» Required action: Output the records below verbatim, minus the pictures.

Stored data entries
————————
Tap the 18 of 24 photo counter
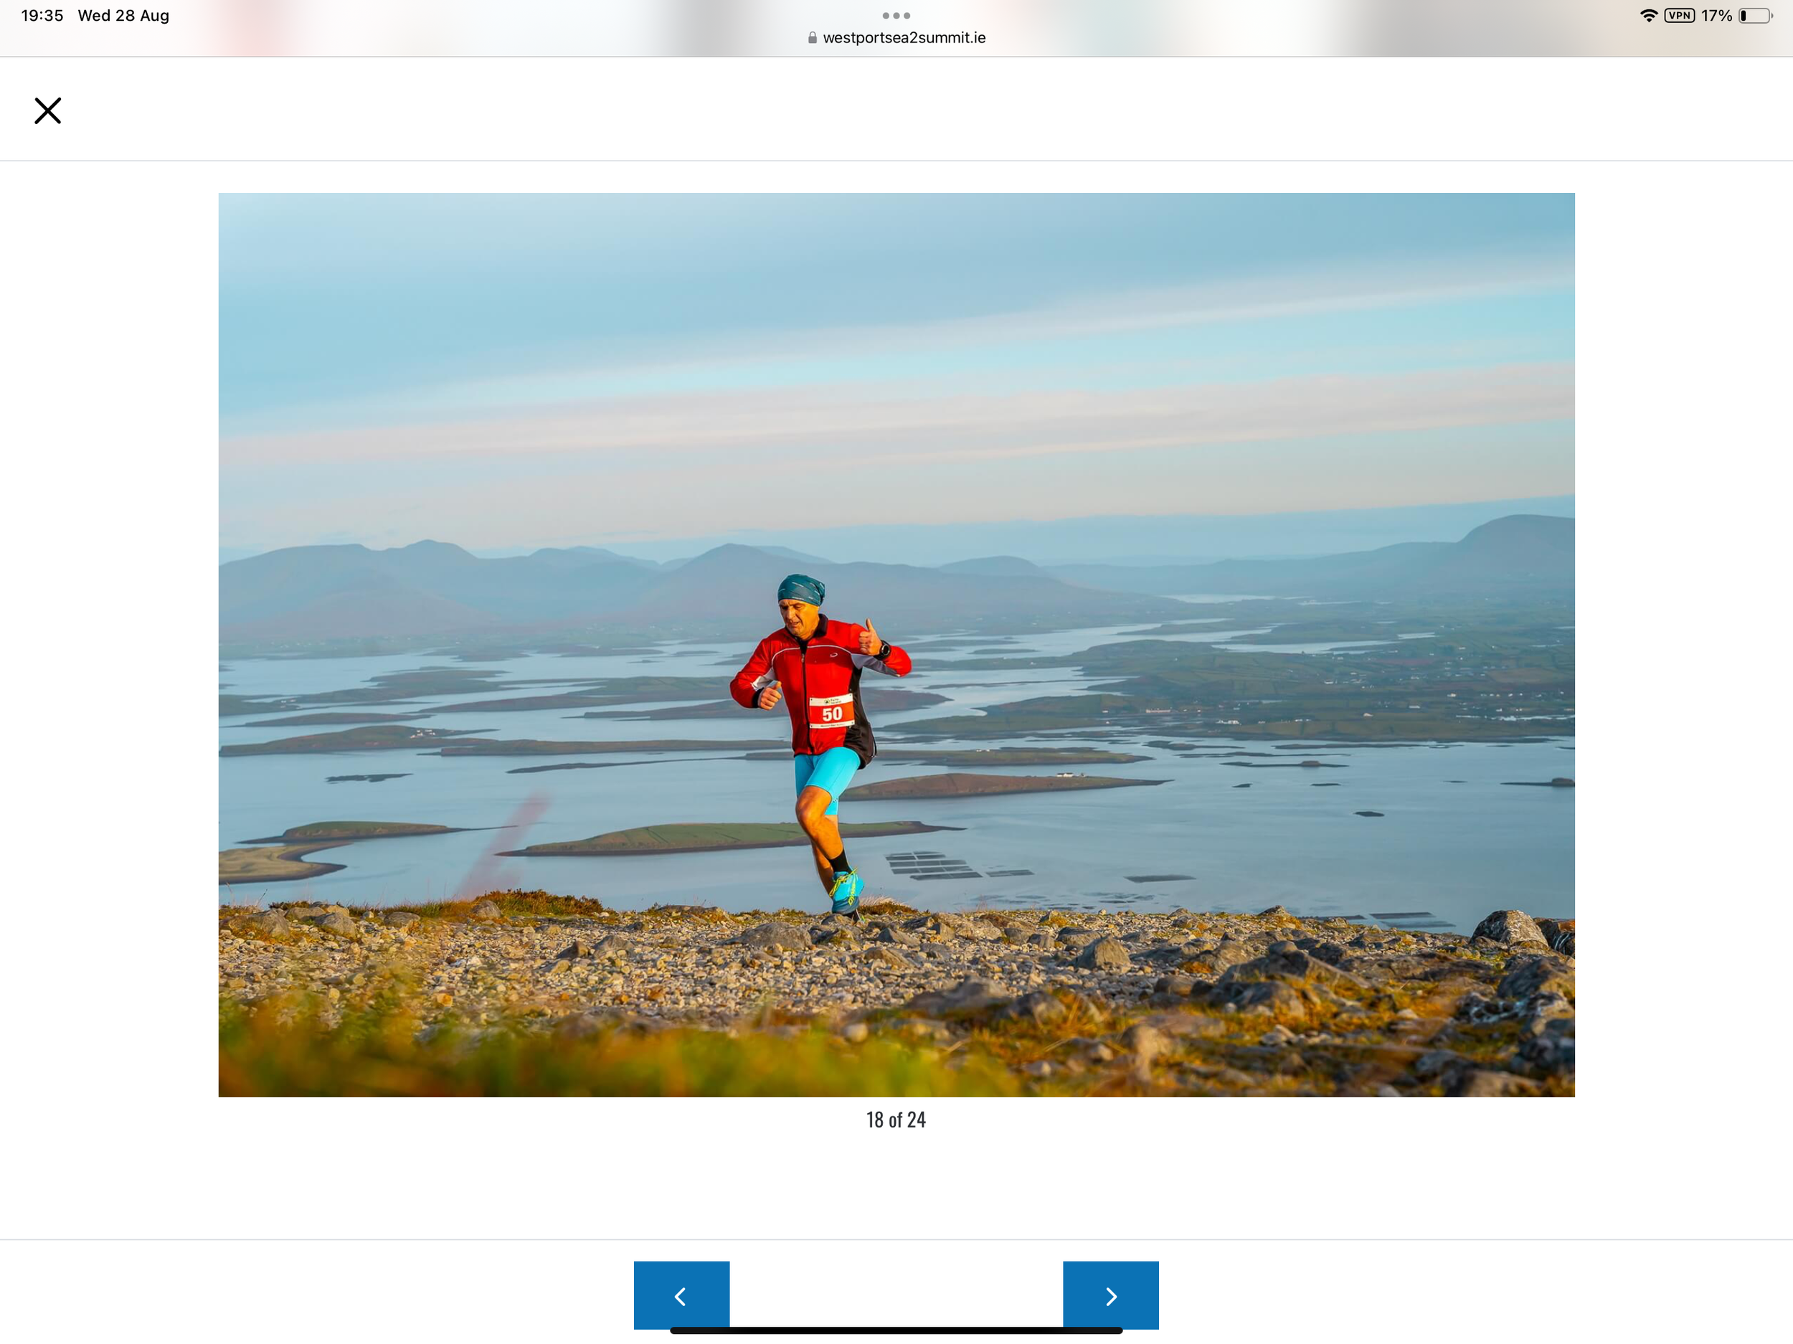Image resolution: width=1793 pixels, height=1344 pixels. pos(896,1119)
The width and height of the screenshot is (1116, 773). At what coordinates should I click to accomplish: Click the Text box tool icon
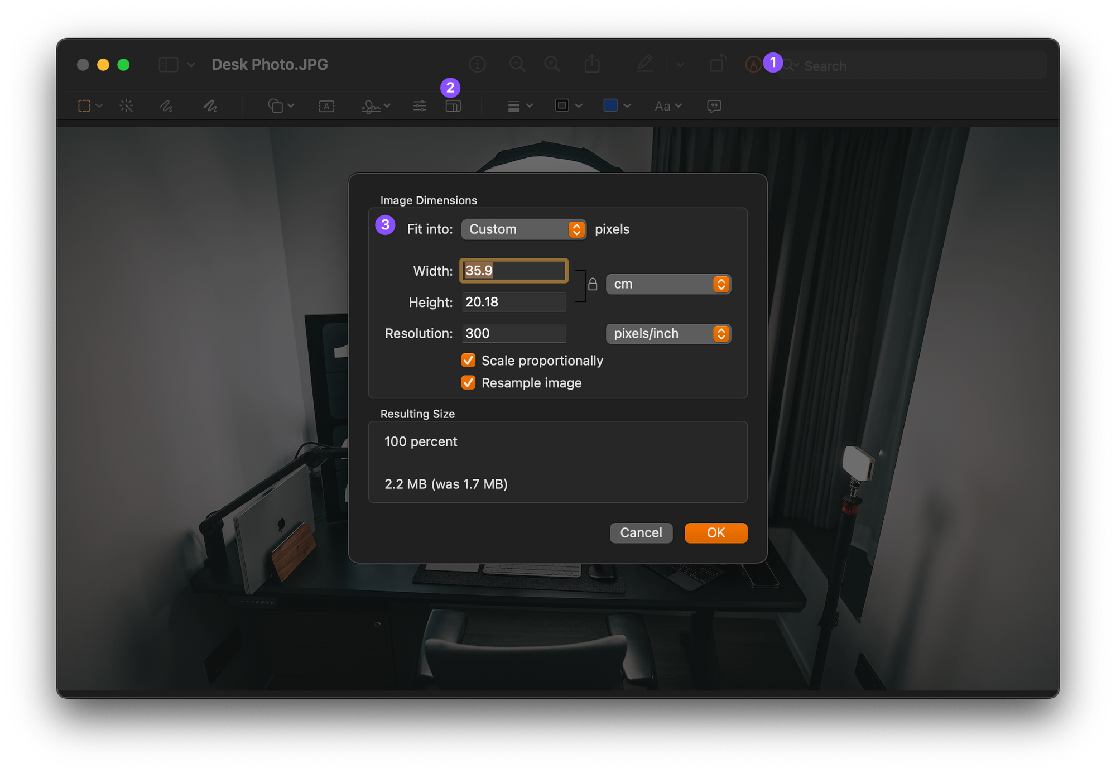tap(326, 106)
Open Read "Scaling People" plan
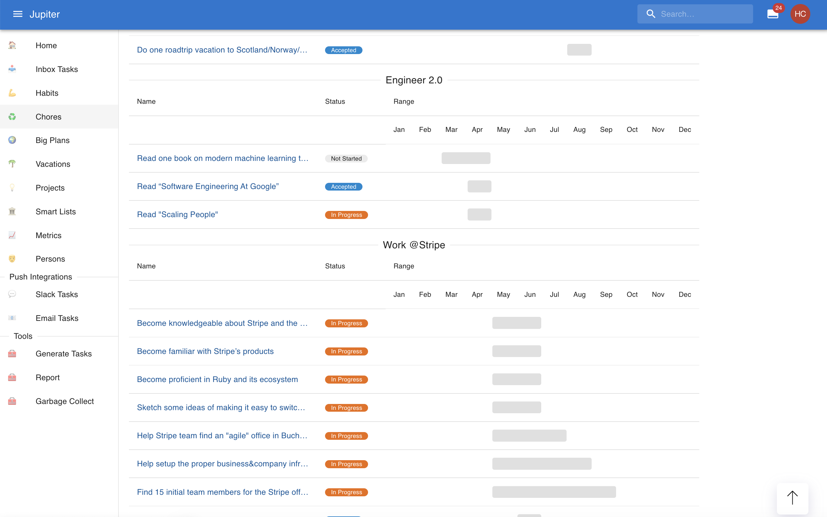 coord(177,214)
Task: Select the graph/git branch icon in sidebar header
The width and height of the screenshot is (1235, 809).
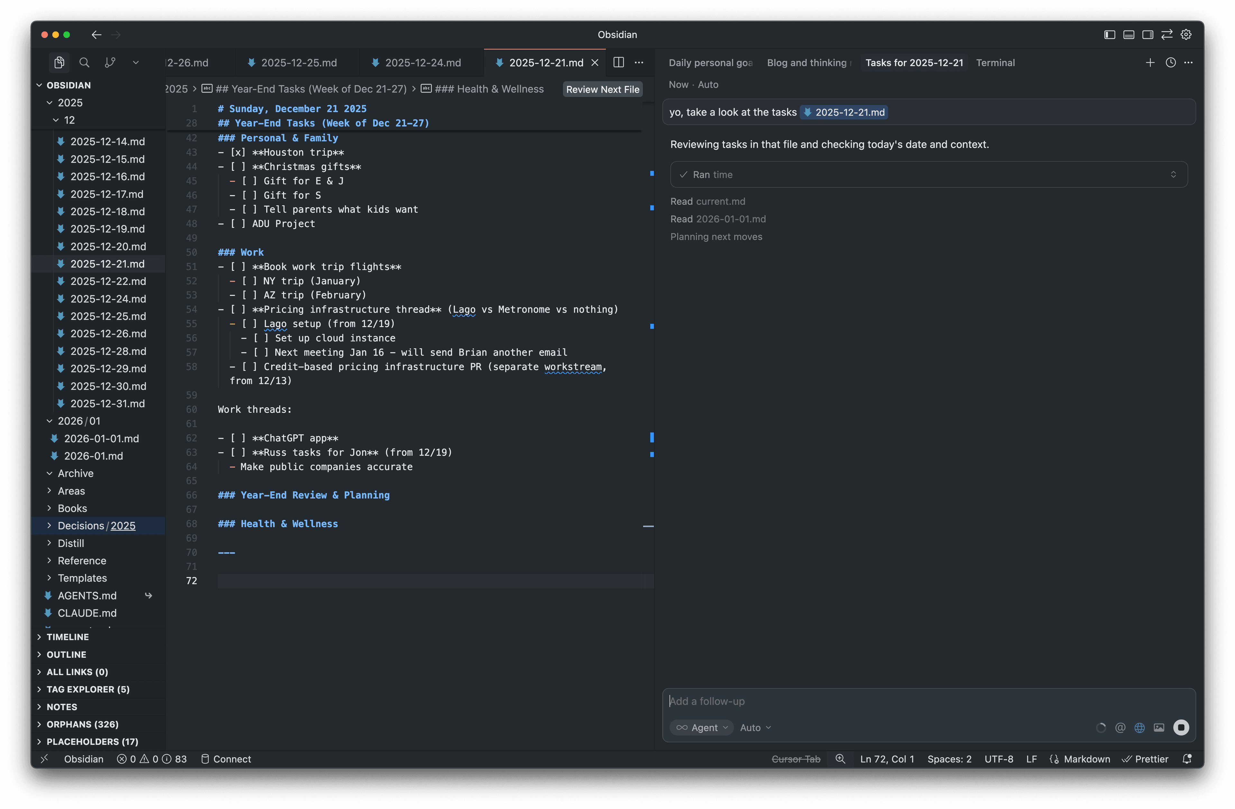Action: pos(110,62)
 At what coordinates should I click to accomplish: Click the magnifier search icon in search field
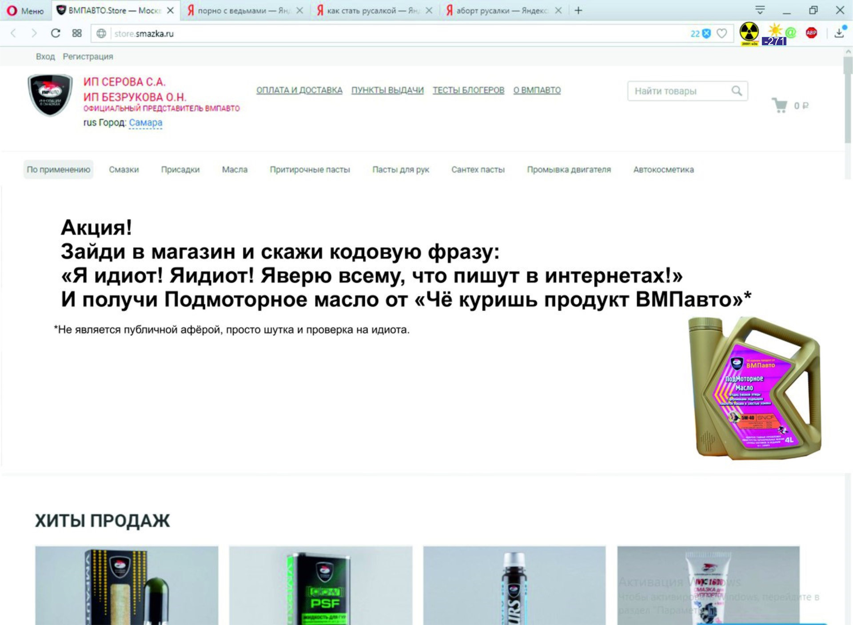737,91
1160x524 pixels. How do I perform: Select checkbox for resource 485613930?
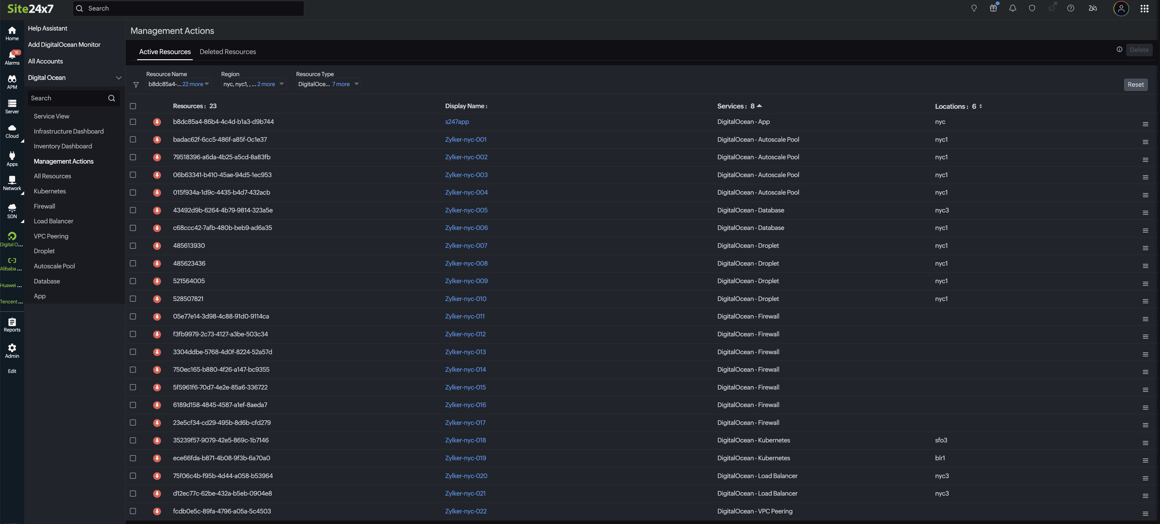coord(133,246)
————————
» Response to the exercise:
Tap the 18 of 24 photo counter
Image resolution: width=1793 pixels, height=1344 pixels. pos(896,1119)
The width and height of the screenshot is (1116, 773). At what coordinates should I click to accomplish: Click the Text box tool icon
tap(326, 106)
Open Read "Scaling People" plan
 coord(177,214)
Task: Select the graph/git branch icon in sidebar header
The width and height of the screenshot is (1235, 809).
Action: pos(110,62)
 At what coordinates should I click to accomplish: Click the magnifier search icon in search field
737,91
1160x524 pixels. How do I perform: Select checkbox for resource 485613930?
coord(133,246)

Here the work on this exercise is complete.